Karl Skinner, 26: He reminds of a lot of Casey Abrams. At 26 years old (Casey was 19 when he auditioned) he should have a better grasp on his manic energy, and hopefully his colon works better. He’s more sleeper than contender in a year like this one, but I’m optimistic. He should change his name to Leonard so he can be ‘Lenny Skinny, the Oklahoma Jew’.
Nate Tao, 24: Sign Language. He was cruising along most of the song, but it kind of got away from him near the end. I like his tone and his range, but I’m far from sold on his intonation, especially when he gets up in his high range. He’ll have to prove that he can hit those notes accurately and consistently to emerge as a contender. Is it me, or does he look a little bit like Gilbert Gottfried?
Halie Hilburn, 27: Ventriloquist. Her voice is really good, but not all that unique. Did the puppet have a hernia or something? Did he off himself? Where was the husband when he landed in the dumpster?
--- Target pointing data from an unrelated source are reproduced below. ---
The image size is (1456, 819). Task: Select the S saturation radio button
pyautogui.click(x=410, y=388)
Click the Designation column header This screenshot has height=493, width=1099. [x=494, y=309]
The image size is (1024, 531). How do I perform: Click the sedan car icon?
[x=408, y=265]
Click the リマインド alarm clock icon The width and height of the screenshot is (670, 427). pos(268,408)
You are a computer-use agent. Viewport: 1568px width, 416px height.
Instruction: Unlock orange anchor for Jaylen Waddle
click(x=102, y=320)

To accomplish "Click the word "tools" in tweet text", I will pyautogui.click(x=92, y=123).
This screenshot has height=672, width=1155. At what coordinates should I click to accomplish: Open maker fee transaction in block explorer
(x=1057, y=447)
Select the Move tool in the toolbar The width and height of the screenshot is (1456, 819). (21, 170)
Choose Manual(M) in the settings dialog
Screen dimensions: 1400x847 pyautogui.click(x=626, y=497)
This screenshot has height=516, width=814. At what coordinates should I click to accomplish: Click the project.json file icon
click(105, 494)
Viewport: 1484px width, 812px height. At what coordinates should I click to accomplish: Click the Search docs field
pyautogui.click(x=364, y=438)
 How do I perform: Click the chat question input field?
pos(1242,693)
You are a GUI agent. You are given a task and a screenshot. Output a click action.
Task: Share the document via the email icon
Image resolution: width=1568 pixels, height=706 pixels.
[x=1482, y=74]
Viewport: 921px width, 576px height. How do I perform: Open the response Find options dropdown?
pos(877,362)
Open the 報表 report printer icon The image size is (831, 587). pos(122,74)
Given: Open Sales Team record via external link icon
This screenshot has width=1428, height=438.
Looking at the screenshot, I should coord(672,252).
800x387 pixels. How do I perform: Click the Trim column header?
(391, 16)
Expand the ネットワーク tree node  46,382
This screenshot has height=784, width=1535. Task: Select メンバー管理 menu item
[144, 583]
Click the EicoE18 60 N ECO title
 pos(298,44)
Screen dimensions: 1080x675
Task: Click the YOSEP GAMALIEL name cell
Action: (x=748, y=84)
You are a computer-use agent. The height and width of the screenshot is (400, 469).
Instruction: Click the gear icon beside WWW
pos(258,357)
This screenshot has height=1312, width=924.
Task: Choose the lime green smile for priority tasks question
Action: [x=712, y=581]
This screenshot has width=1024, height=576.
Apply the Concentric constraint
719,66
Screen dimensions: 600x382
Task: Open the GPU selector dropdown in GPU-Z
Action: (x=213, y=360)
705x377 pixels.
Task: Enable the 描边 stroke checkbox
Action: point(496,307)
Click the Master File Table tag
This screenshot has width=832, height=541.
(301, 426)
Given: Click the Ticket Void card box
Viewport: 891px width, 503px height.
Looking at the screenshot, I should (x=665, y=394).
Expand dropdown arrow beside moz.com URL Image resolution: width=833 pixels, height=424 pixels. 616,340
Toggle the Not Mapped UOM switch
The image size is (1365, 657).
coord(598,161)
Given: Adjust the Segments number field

Tune in next week…
Zoanette Johnson, 19: On Naval ships, they have this thing called a CIWS (close-in weapons system), usually pronounced “sea-whiz”. When activated, it sprays massive streams of bullets as it spins around wildly, the idea being that it can detonate an incoming bomb if one of those bullets finds a target. I imagine you can figure out where I’m going with this.
I guess I should note crying guy since he got a ticket, but they didn’t mention his name. He’ll be easy to spot in Hollywood; he’ll be the crying guy.
Kayden Stephenson, 16: Cystic Fibrosis. Nicki said baby Michael; I thought he actually sounded a bit more like little Stevie, but that could just be because he sang a Stevie song. I have no idea what his chances are on the show, but he’s one famous little duck now. Autocorrect, please don’t fix that on me…
Dude Looks Like a Lady, I dunno… 82 years old? It’s not nice to sue Nigel; he’ll make you wear your prom dress on national TV.